Some older folks may recall cartoons of white paddy wagons and white clothed folks that show up and snatch up “crazy people.” Here, it was done in coat and tie via unmarked police cruiser.
The mental health commitments came one of two ways. One, by order of the court, whereby, someone has been deemed with a “mental health problem” and found necessary to be forcefully committed or two, by an on-site team of doctors who would respond to emergency situations (suicide attempts, drug overdoses etc..) and sign “involuntary commitment orders.”
On one such occasion I was called out to pick up a young black woman on Wadmalaw Island. She had been deemed by the court to be “Schizophrenic with ‘acute religious’ delusions” and found necessary to be forcefully (involuntarily) committed.
I showed up at the residence (for the internet sleuths) in Rockville, to find this woman out in the water at low tide in the pluff mud. She was there with her arms outstretched and head to the sky, singing and talking. Her family was there and were fearful because they, as well as she, could not swim. I was dressed in nice attire and really didn’t want to go in the water, so I just called out to her. She answered and I told her that I was there to “take her to the hospital.” She acknowledged “ok” and walked right to me. She was wet and muddy when I put her in my car.

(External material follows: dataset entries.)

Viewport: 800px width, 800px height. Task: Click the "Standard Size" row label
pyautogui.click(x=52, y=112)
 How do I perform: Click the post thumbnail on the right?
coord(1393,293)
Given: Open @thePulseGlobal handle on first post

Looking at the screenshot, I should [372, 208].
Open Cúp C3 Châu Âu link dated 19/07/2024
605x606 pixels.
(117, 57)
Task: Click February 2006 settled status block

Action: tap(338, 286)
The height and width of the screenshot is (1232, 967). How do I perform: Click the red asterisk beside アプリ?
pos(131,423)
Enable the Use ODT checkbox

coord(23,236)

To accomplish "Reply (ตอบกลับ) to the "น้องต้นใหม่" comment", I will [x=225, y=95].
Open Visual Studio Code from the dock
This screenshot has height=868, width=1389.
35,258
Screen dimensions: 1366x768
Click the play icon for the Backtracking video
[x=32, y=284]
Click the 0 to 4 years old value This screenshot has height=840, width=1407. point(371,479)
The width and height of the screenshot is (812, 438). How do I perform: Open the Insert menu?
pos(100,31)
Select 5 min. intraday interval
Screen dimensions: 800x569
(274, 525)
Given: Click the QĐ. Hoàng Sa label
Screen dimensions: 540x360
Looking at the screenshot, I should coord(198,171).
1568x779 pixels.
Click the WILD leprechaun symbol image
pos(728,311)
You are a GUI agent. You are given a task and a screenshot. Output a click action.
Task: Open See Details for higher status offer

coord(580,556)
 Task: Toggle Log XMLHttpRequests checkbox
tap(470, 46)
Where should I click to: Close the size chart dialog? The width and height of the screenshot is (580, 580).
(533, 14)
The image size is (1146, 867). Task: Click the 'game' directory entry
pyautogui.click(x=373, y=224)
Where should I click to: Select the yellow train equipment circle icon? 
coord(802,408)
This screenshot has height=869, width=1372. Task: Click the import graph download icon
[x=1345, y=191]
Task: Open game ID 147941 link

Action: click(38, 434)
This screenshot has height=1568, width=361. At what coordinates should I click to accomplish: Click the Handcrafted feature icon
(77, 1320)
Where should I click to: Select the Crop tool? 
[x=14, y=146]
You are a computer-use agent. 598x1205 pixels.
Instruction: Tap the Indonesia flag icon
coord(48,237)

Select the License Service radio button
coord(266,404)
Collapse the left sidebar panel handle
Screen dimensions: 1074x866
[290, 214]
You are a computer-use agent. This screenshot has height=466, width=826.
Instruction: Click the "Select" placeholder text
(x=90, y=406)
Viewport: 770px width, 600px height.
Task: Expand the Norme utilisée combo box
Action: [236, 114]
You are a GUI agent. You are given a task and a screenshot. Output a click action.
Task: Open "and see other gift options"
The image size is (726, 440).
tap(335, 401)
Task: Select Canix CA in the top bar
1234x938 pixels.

During my ride to Columbia (the state mental health facility) I asked her what she was doing in the water. “Talking to the Angels” she said. As a student of history, I was intrigued by the likes of “Joan of Arc” and such who had “visions”, and admittedly I was a “smart ass.” I asked her “what were the angels saying?” Without a bit of stutter and soundly confident she replied “Reggie, they told me not to tell you.” I was stunned. She didn’t know me, I had no name tags nor had I used a phone that might have given my name away in conversation. I would later become the “talking head” for the department on TV for “most wanted” segments, but then and there I was a “nobody.”
She never said another word during the hour and a half ride. She hummed and smiled all the way. I was so dumbfounded that I dared not to ask any more questions. I dropped her off and that was that. It was a good ten years or so later that I ever told a soul. To this very moment it sticks to me like something I cannot in so many words describe.